FMN - 24. Menghilang

118 26 0
                                    

‍‍Oktober, rendahnya temperatur udara di kota Cambridge saat musim gugur cukup membuat penduduknya menggunakan jaket tebal. Tak terkecuali gadis berhijab yang tengah berjalan sembari mengeratkan jaket yang dikenakan.

Angin berhembus tenang, tapi cukup kuat untuk mengibarkan syal yang dikenakannya. Daun-daun kuning, jingga, bahkan merah berguguran melintasi jalan di kota ini. Terbang kesana kemari mengikuti alur sang angin. Indah. Satu kata yang terlintas di benaknya. Namun keindahan itu juga menyiksa gadis yang terbiasa tinggal di daerah tropis itu.

Meski sudah memakai pakaian tebal tak dipungkiri ia masih saja menggigil kedinginan. Tak terbayangkan olehnya bagaimana jika sudah memasuki musim dingin. Butuh berapa lapis pakaiaan lagi yang harus ia kenakan agar merasa hangat. Terkadang pemikiran itu terlintas begitu saja di benaknya.

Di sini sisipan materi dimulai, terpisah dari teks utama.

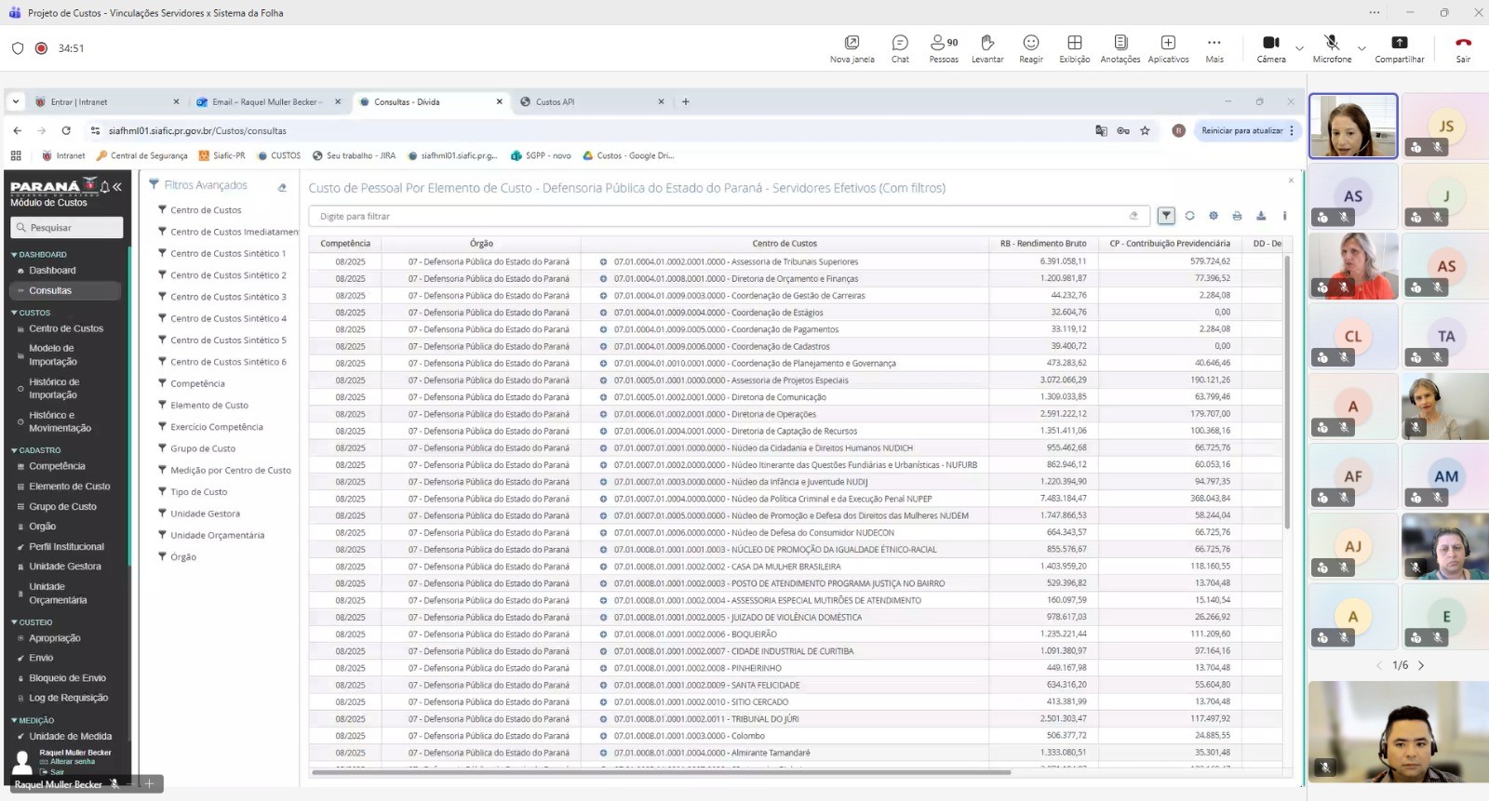Download the query results
Screen dimensions: 1489x801
coord(1261,216)
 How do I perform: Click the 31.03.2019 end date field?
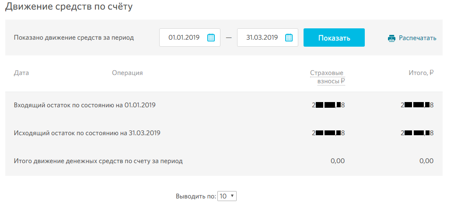point(262,38)
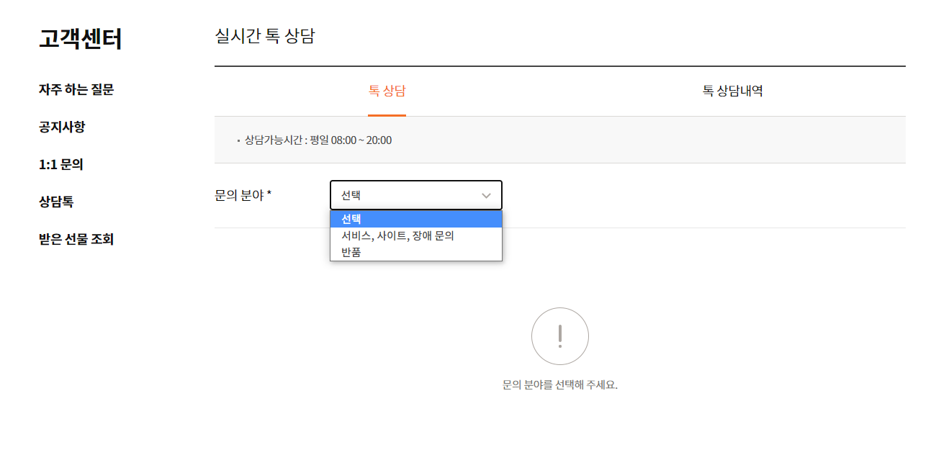The height and width of the screenshot is (468, 936).
Task: Open the 톡 상담내역 tab
Action: pyautogui.click(x=732, y=91)
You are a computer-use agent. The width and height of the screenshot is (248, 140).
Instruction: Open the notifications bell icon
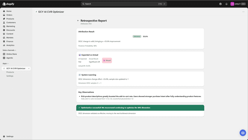click(226, 4)
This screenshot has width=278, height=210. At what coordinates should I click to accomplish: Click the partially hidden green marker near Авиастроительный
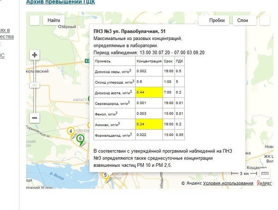(x=90, y=98)
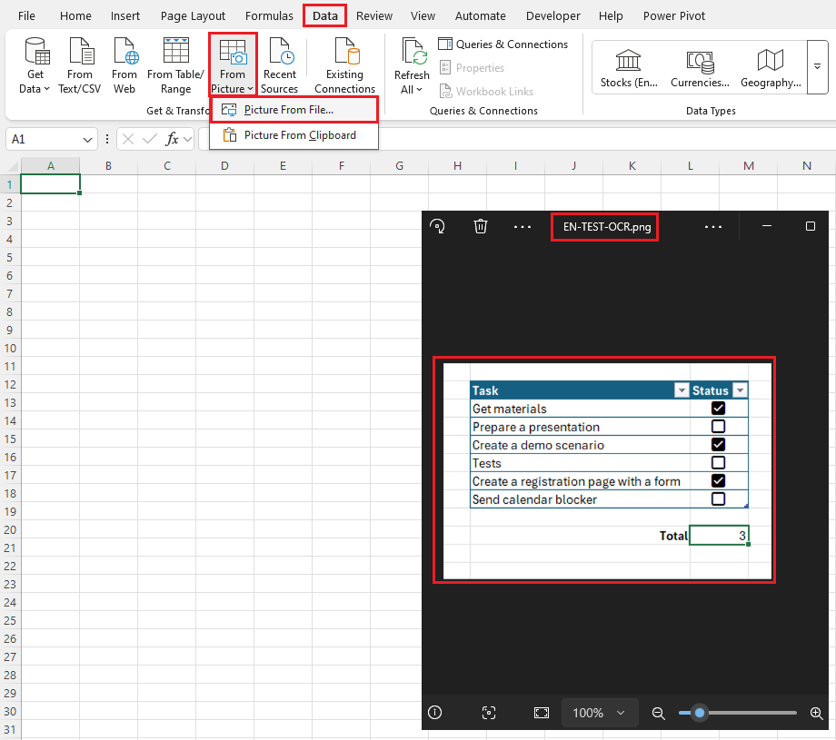Select column D header
The width and height of the screenshot is (836, 740).
click(x=224, y=165)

“Oh, ini sudah lewat lima belas menit.”

Dengan tergesa, ia masuk ke dalam cafe yang berlogo halal. Udara hangat mulai terasa di kedua pipinya. Netra hitam wanita Asia itu menyisir seluruh bangku yang ada di sana, mencari sesosok yang sudah lama tak jumpa.

“Ivy!”

Suara itu.

Si pemilik nama menengok kesana-kemari. Di pojok ruangan, seorang pria berjaket coklat melambai padanya. Ivy menghampiri dengan senyum sehangat matahari. Akhirnya ada juga orang Indonesia yang akan menjadi temannya selama ia menyelesaikan pendidikan di negeri Paman Sam ini.

***

‍‍‍“Hm ... Wa'alaikumsalam.”

Yudha melempar asal ponsel ke kasur king sizenya. Melangkah menuju jendela kamar yang menghadap ke halaman belakang rumah Prayata. Ia baru saja menelpon Dana. Bertanya pada sahabatnya yang mungkin memiliki nomor ponsel baru Ivy, tetapi hasilnya nihil.

Begitu pula dengan kedua orang tuanya. Sejak enam tahun lalu–tepatnya setelah Ivy berangkat ke luar negeri untuk melanjutkan kuliah mengambil beasiswa–nomor gadis itu tak bisa dihubungi.

“Apa ia ingin menghindar dariku?” gumam Yudha.

Netra coklatnya menatap lurus pepohonan yang basah karena rintik hujan. Memori itu kembali berputar, kejadian sehari sebelum gadis yang dicintainya pergi.

Yudha, maaf aku tidak bisa menerima lamaran kamu. Karena aku ingin mengambil beasiswa kuliah ke luar negeri.”

Yudha terkejut juga begitu kecewa dengan jawaban gadis itu. Namun ia mencoba tidak egois, mungkin Ivy hanya ingin menggapai cita-citanya melihat gadis itu masih sangat muda.

Ia meletakkan stick PS lalu bangkit dan mendudukkan diri di sofa berhadapan dengan Ivy yang menundukkan wajah.

“Ivy jika itu keputusanmu. Aku harap ini tidak ada sangkut pautnya dengan acara perjodohan malam itu. Karena sampai kapan pun aku hanya akan menikah dengan orang yang kucintai.”

Yudha menatap Ivy dengan sorot sendu. Sedang Ivy dibuat bungkam oleh pengakuan Yudha yang terdengar begitu tulus di telinganya.

Jadi, kapan kamu berangkat?” pertanyaan itu sukses membuat Ivy mendongak menatap lawan bicaranya.

Besok pagi.

Kenapa cepat sekali?” protes Yudha memasang wajah sebal sambil melipat tangan di dada.

“Ivy, Aku mau penerbangan kamu diundur seminggu lagi,” titah Yudha.

Ivy menggeleng kuat. “Gak bisa Yudha, aku butuh waktu untuk menyesuaikan diri di sana,” tukas gadis berhijab itu mempertahankan keputusannya.